··· Texte du document

Phillips : avis de records

Sept tableaux de la collection Berggruen en vente à New York

Par Éric Tariant · Le Journal des Arts

Le 2 mars 2001 - 864 mots

Des tableaux exceptionnels de la collection Heinz Berggruen – cinq Cézanne et deux Van Gogh – seront mis en vente le 7 mai à New York chez Phillips. Ils ont été confiés à Simon de Pury, nouveau patron de l’auctioneer et grand ami du marchand d’art, qui a très modestement estimé l’ensemble à 80 millions de dollars. Un prix qui pourrait, selon certains professionnels, être approché par une seule de ces œuvres, une Montagne Sainte-Victoire, peinte par Cézanne vers 1888-1889.

NEW YORK - “J’étais mon meilleur client (...) Il m’arriva d’avoir l’impression que ma galerie n’était qu’un prétexte pour agrandir ma collection”, écrit dans son autobiographie le marchand d’art Heinz Berggruen, incurable et compulsif collectionneur (J’étais mon meilleur client. Souvenirs d’un marchand d’art, L’Arche, 1997). Né le 6 janvier 1914 à Berlin, il quitte la capitale allemande à l’âge de vingt-deux ans pour s’installer à Paris. Il ouvre, en 1947, son premier espace, à la pointe de l’île de la Cité, sur la place Dauphine, juste au-dessous de l’appartement du couple Montand-Signoret et face à celui d’Ida Chagall, la fille du peintre, avant de s’installer deux ans plus tard rue de l’Université. Il côtoie nombre de grands artistes du XXe siècle dont Picasso qu’il rencontre chez lui, en 1950, au 7 de la rue des Grands-Augustins. “Sabartès, le secrétaire de Picasso, nous ouvrit avec son air bougon et taciturne, et Tzara fit les présentations. (...) Sur le plan physique, Picasso était déjà impressionnant : son beau visage, aux traits réguliers, ses yeux magnifiques, immenses, magnétiques, son corps puissant et trapu – tout cela semblait couler dans un seul moule, comme s’il avait fait de lui-même un de ses chefs-d’œuvre. Dès cette première rencontre, j’étais sous le charme.” La collection Berggruen, l’un des plus importants ensembles de tableaux modernes de ces cinquante dernières années, comprend de nombreux Picasso. Quatre-vingt-cinq sont conservés et exposés à Berlin depuis 1996, dans un édifice du XIXe siècle construit par Stüler, face au château de Charlottenbourg. Réuni sous la bannière “Picasso et son temps – collection Berggruen”, l’ensemble, composé de 170 toiles, dont 55 Klee, 16 Matisse, 3 Giacometti et 2 Braque, a été acquis par l’Allemagne, en début d’année, pour 1,3 milliard de francs. Environ 50 % de sa valeur, puisque l’ensemble était “modestement” estimé plus de 2,6 milliards de francs. La moitié de la somme sera réglée sur dix ans par l’État fédéral, l’autre sera prise en charge par la Ville de Berlin et des investisseurs privés.

······
··· Lignes

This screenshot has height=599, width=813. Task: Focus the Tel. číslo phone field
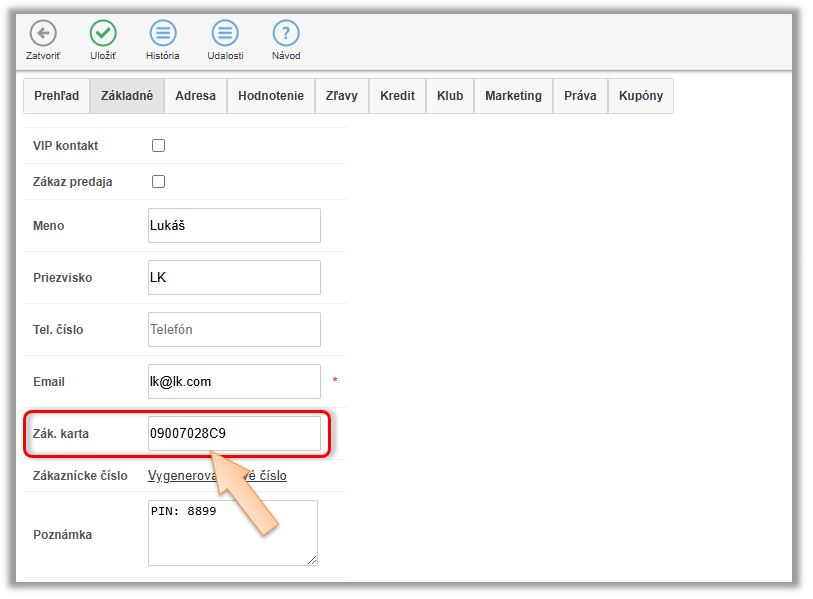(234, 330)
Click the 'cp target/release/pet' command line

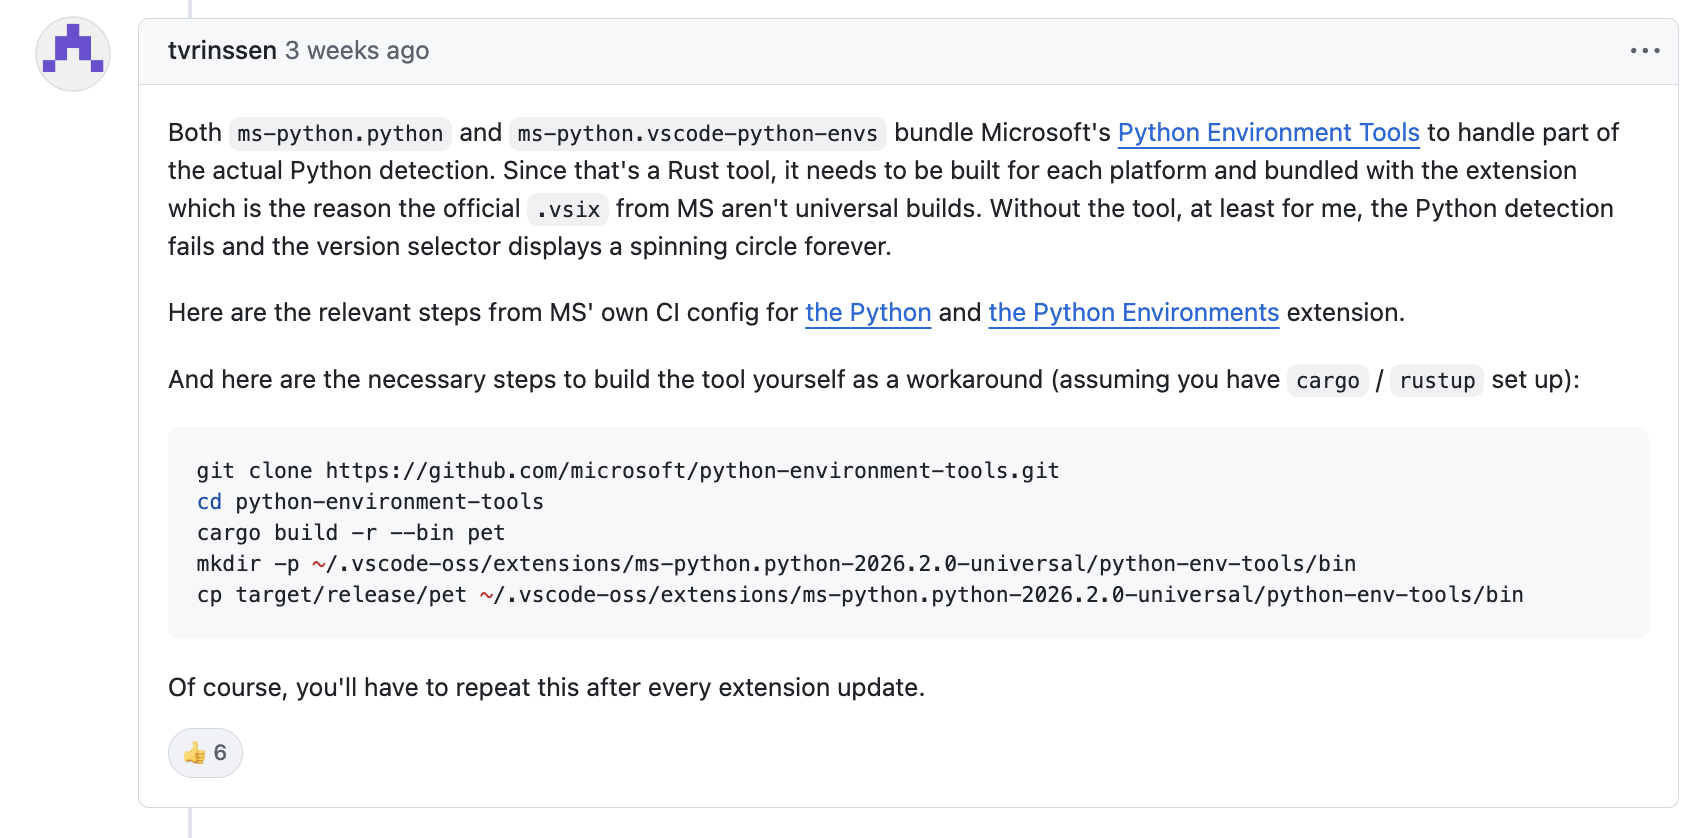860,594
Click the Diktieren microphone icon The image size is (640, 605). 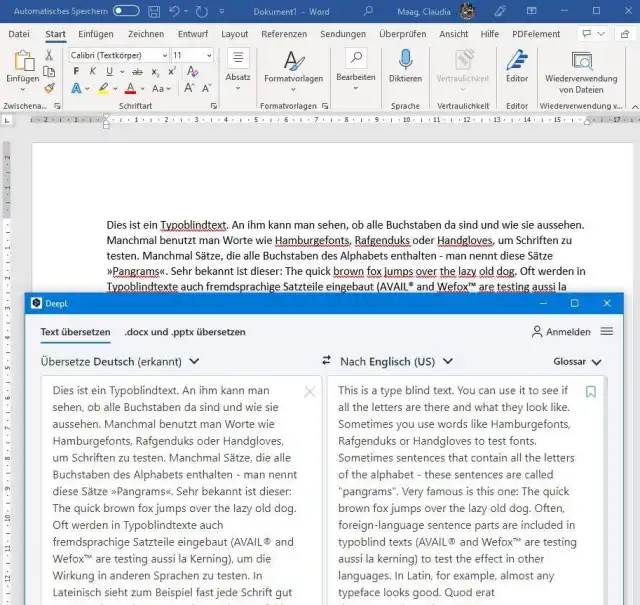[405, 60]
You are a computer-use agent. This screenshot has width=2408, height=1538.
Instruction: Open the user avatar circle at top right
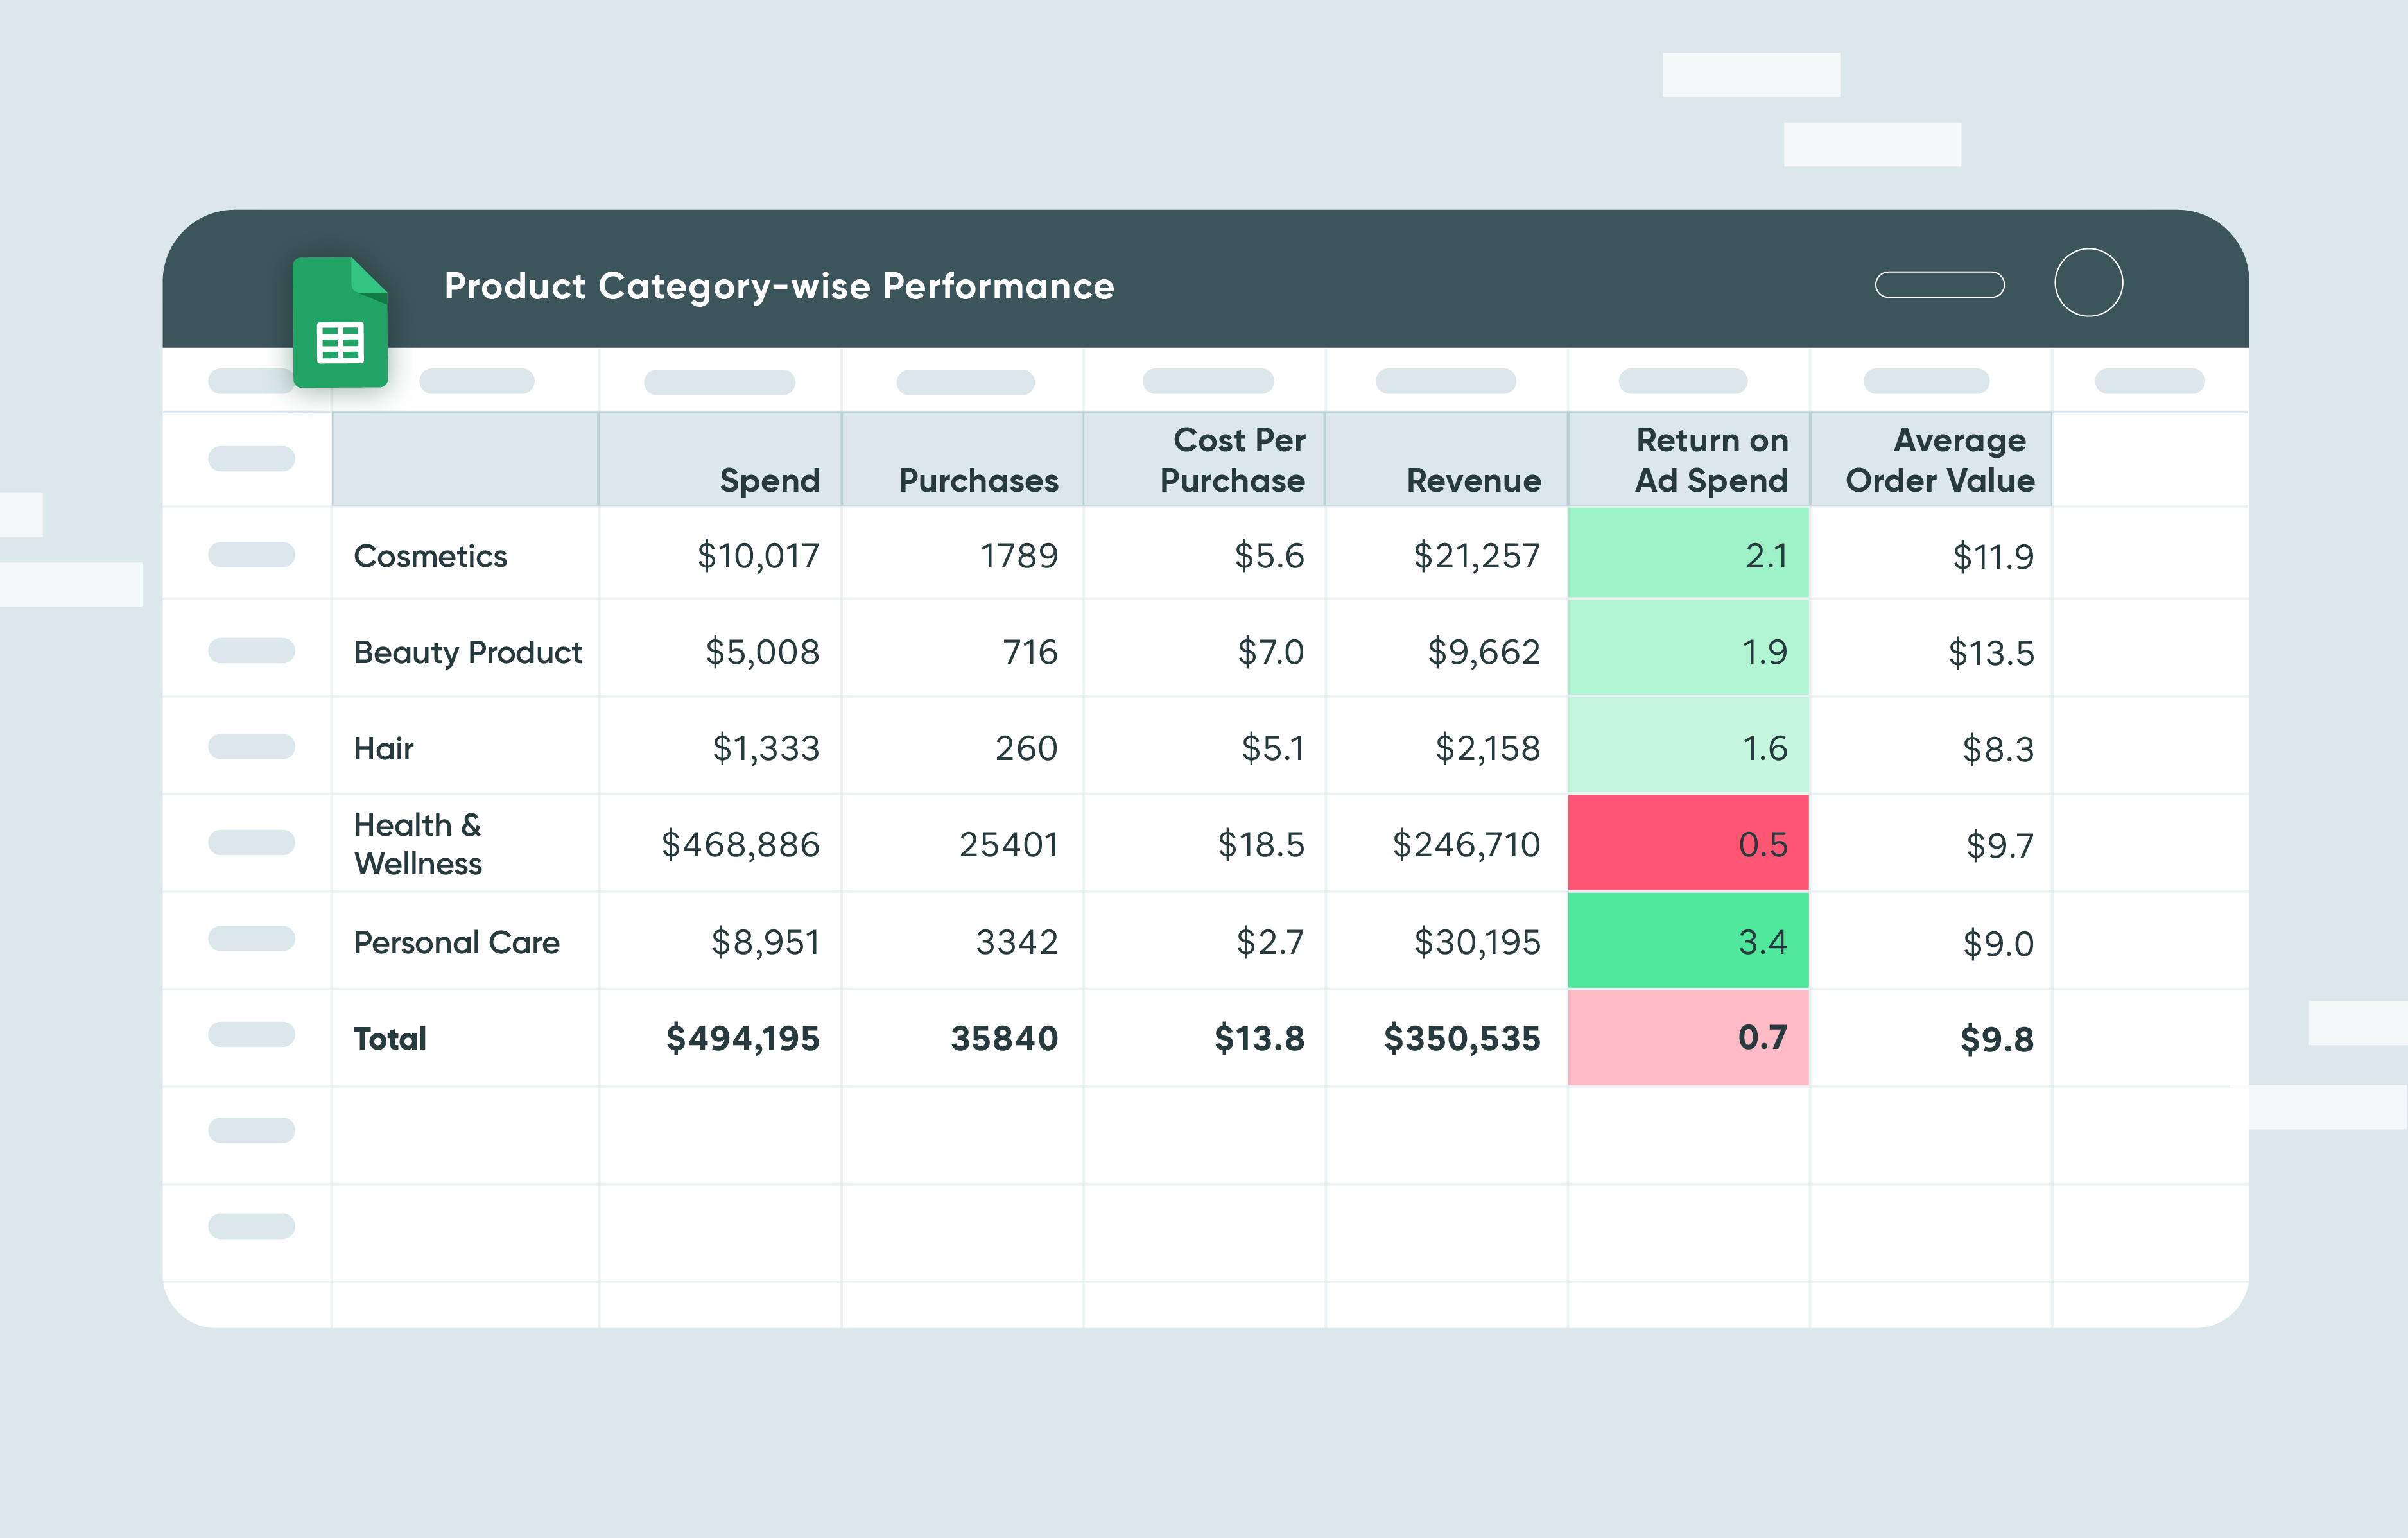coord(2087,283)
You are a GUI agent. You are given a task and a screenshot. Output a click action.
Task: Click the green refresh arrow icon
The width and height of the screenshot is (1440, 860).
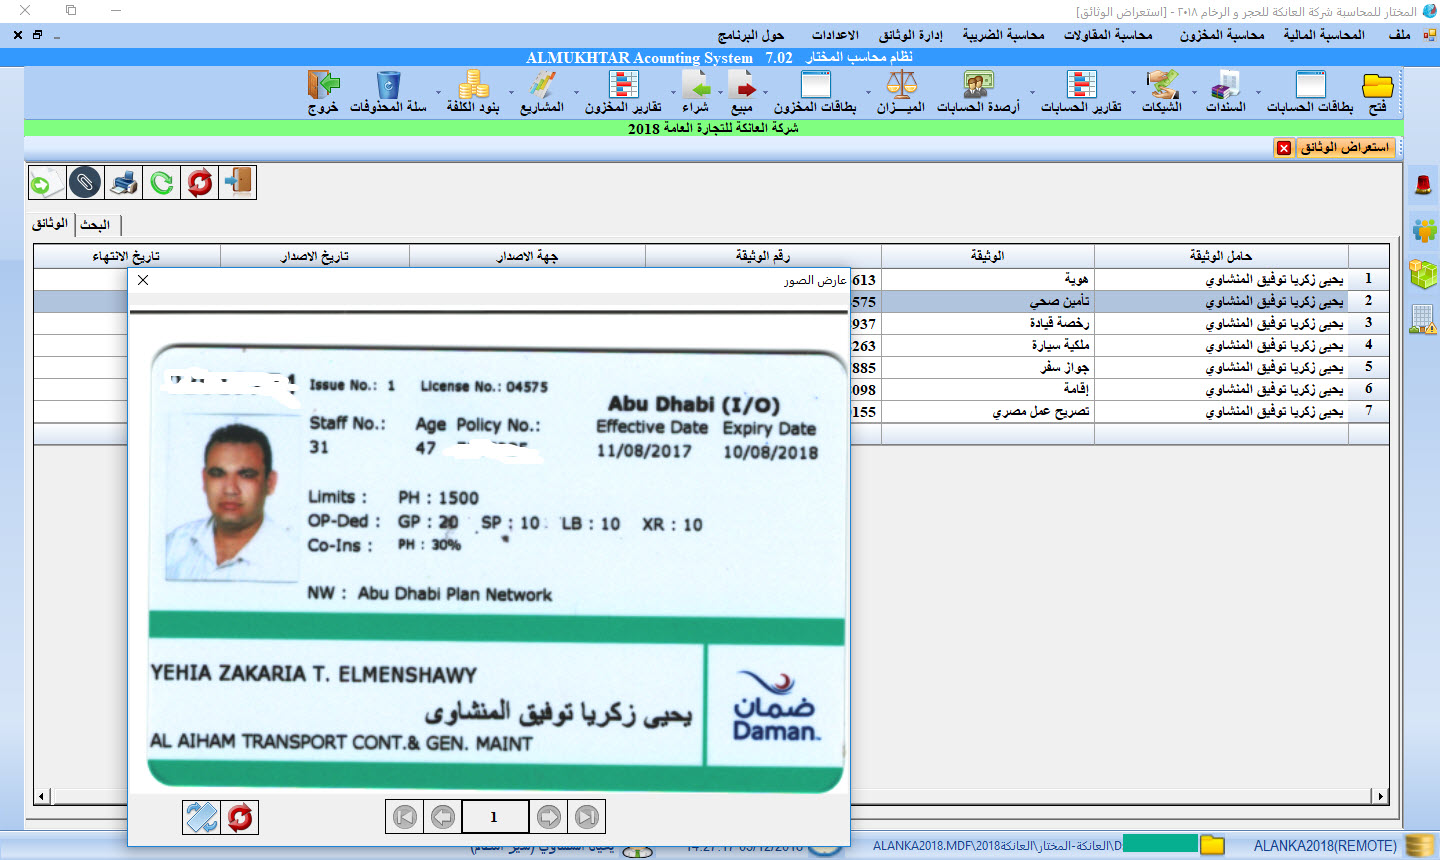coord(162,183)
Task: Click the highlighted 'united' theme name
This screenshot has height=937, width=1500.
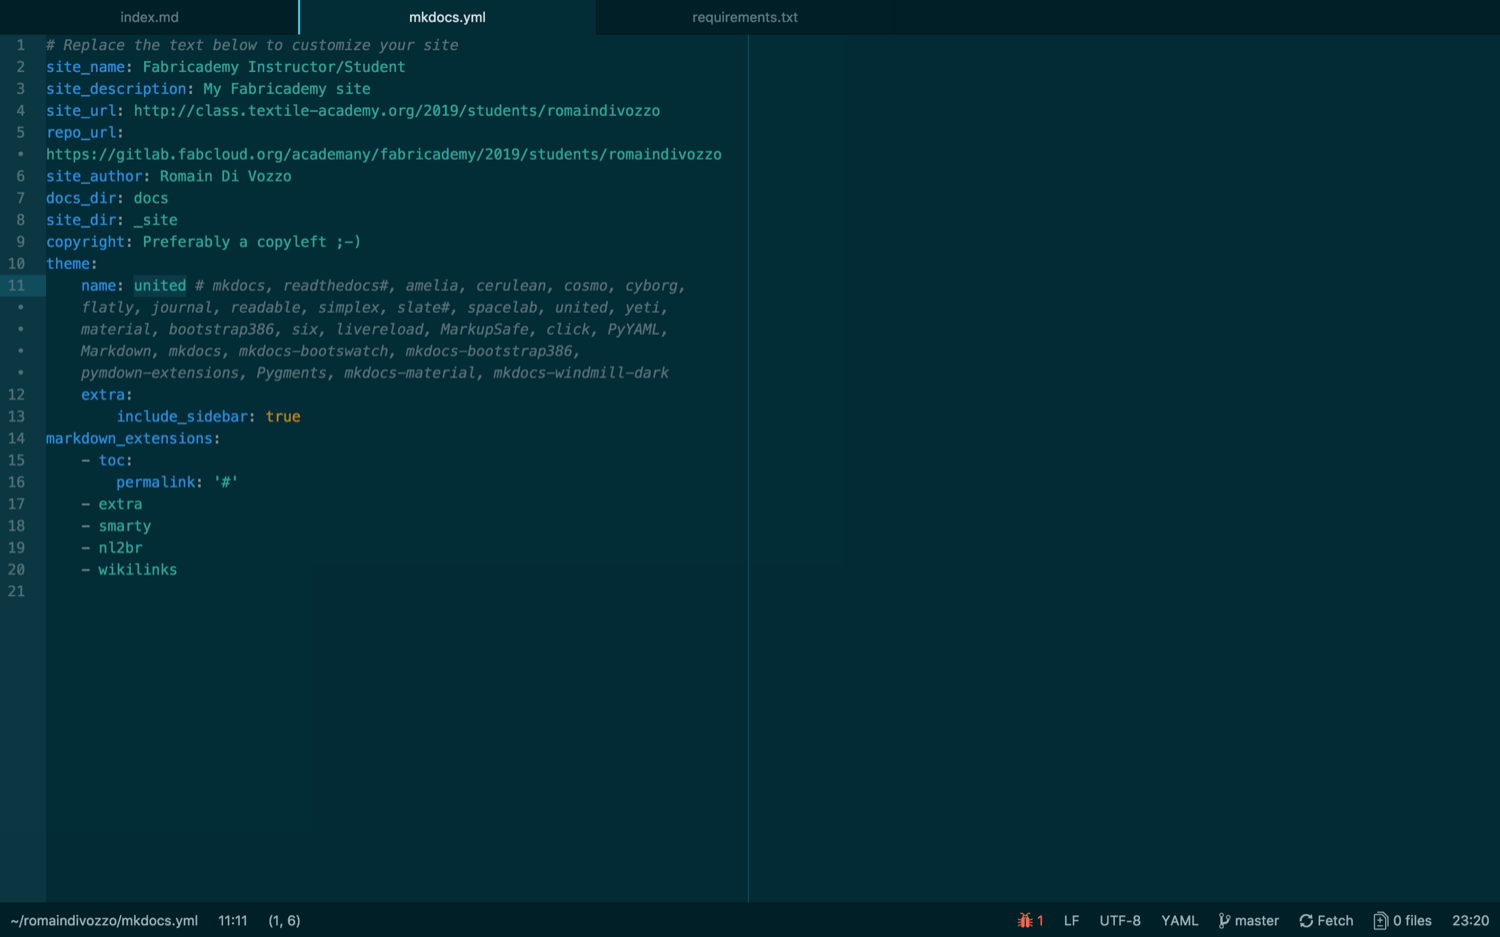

······

Tâches à réaliser >>
(A) Répondez aux questions suivantes sur l'article consacré à la collection Berggruen :
(i) À quelle date les tableaux seront-ils mis en vente chez Phillips à New York ?
(ii) En quelle année Heinz Berggruen ouvre-t-il son premier espace, place Dauphine ?
(iii) Combien de Klee compte l'ensemble acquis par l'Allemagne ?
(B) Rédigez, s'il vous plaît, la suite de l'article consacré à la collection Berggruen, après sa dernière phrase.

Résultats >>
(A)
(i) Le 7 mai.
(ii) En 1947.
(iii) 55.

(B)
Des garanties ont été données à Berggruen
Sept tableaux de Cézanne et Van Gogh ont été soustraits à cette transaction. Le marchand a sans doute voulu compenser le “deal” jugé insuffisant, en mettant en vente sept œuvres importantes. Confiées à Phillips auctioneers, elles seront vendues aux enchères, le 7 mai 2001 à New York. La maison, contrôlée par Bernard Arnault, n’est pas propriétaire de ces toiles qui auraient été simplement consignées. “Nous avons donné des garanties à Heinz Berggruen qui est intéressé aux résultats de la vente”, souligne de façon sibylline Simon de Pury, nouveau président de Phillips. L’œuvre majeure de la vente est une Montagne Sainte-Victoire de 1888-1889 (65 x 81 cm), recensée dans le Catalogue des peintures de Paul Cézanne de John Rewald sous le n° 631. Le marchand parisien Daniel Malingue l’estime à environ 60 millions de dollars (420 millions de francs). “Cézanne, Gauguin, Van Gogh et Seurat sont, à mon avis, les quatre grands peintres qui ouvrirent la voie à l’art européen du XXe siècle. Je cite Cézanne en premier – que Picasso appelait notre père à tous – car ni le Cubisme, ni le chemin ayant mené à l’abstraction ne sont concevables sans le maître d’Aix”, écrit Berggruen, qui acheta en 1958 son premier Cézanne, un portrait à l’aquarelle de son jardinier Vallier. Quatre autres œuvres du maître seront proposées aux enchères, trois huiles, Fillette à la poupée, de 1902-1904 (environ 20 millions de dollars selon des professionnels), Femme à la poupée des années 1885-1895 (12 à 15 millions de dollars), L’Allée à Chantilly de 1888 et une belle mine de plomb et aquarelle de 1902-1906, Le Jardin des Lauves : Vue sur Aix et la cathédrale de Saint-Sauveur.

S’ajoutent à ces cinq œuvres, deux Van Gogh dont une huile exceptionnelle de 1888, Le Jardin public (J.-B. de Faille, True works of Vincent Van Gogh, n° F 472) qui a appartenu à de grandes collections allemandes, celle de Ernst Cassirer et celle de Paul Mendelssohn-Bartholdy à Berlin. Berggruen est entré en possession de ce tableau en 1988. Celui-ci a été échangé à un marchand new-yorkais (Acquavella, semble-t-il) contre huit tableaux de Matisse pour une valeur totale avoisinant les 40 millions de dollars. “Il m’était apparu clairement que je n’aurais sans doute plus jamais la chance de tomber sur un Van Gogh de cette importance,” explique le marchand qui acquit également un dessin de 1888 à la plume de roseau et à l’encre brune, Arles : Vue des champs de blé lequel pourrait atteindre 4 à 5 millions de dollars.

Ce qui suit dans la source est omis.